For every line in the material below that holds "width", report the line.
──────
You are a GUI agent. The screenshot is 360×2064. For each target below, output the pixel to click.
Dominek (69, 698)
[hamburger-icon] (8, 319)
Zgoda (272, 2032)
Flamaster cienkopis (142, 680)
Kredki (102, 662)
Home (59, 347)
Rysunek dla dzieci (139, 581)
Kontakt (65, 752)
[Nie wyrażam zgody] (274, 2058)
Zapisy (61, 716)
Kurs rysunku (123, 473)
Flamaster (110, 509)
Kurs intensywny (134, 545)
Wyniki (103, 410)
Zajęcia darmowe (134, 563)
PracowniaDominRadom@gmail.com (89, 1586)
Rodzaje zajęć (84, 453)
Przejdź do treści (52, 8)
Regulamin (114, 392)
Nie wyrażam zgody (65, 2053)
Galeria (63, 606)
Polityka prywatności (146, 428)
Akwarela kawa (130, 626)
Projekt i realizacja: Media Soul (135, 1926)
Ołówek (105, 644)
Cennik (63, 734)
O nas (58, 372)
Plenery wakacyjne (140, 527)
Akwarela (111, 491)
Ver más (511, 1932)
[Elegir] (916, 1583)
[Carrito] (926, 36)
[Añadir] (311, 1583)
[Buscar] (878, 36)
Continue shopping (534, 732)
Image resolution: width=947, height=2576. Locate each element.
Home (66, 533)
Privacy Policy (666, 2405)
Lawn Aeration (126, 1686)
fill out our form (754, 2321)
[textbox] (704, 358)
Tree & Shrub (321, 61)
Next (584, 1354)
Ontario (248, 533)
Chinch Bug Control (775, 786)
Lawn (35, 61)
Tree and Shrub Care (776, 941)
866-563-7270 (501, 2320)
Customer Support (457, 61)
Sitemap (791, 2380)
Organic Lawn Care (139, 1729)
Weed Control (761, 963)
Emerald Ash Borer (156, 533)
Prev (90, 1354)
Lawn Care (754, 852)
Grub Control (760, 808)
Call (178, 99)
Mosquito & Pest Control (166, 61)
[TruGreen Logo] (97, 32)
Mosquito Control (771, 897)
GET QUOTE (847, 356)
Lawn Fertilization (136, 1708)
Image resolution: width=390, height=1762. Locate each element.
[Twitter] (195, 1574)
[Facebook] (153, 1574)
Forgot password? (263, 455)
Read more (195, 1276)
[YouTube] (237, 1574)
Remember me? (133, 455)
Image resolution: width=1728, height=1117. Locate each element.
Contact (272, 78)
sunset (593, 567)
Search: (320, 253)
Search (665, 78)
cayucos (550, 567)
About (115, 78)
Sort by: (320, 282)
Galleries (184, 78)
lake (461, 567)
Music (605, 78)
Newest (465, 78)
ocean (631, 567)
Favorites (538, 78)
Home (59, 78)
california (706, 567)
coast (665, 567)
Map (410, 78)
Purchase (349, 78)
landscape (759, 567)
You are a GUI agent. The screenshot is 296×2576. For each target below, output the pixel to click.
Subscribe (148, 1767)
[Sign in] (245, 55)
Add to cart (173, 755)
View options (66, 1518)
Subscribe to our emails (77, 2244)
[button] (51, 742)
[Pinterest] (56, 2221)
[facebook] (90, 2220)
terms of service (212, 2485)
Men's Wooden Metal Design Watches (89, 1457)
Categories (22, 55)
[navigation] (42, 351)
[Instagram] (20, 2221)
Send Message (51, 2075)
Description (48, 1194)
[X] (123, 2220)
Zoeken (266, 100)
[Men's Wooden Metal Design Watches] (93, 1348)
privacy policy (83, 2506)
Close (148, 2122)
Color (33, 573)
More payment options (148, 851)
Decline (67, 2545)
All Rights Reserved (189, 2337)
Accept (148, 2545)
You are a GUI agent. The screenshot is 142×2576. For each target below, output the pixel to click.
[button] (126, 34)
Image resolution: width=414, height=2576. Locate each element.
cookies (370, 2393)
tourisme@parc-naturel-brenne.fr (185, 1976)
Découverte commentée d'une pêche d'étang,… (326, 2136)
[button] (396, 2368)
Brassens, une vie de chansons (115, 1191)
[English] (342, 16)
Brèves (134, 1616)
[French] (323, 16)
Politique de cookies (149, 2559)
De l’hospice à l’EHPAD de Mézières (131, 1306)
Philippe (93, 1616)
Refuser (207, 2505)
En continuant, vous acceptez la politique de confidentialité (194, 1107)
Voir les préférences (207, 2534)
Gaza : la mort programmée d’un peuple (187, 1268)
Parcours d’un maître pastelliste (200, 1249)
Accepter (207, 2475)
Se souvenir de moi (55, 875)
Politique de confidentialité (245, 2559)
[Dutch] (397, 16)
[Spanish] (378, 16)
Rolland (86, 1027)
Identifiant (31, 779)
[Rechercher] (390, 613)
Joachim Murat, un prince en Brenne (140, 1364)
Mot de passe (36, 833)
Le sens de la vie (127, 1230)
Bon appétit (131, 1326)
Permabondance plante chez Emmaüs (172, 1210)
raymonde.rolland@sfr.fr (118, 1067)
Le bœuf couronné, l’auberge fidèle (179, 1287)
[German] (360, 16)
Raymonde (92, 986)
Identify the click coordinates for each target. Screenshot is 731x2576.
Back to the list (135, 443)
──────
__Your response__
Image resolution: width=947, height=2576. Locate each element.
Image resolution: width=390, height=1762. Locate each element.
Image resolution: width=1728, height=1117. Locate each element.
Image resolution: width=414, height=2576. Locate each element.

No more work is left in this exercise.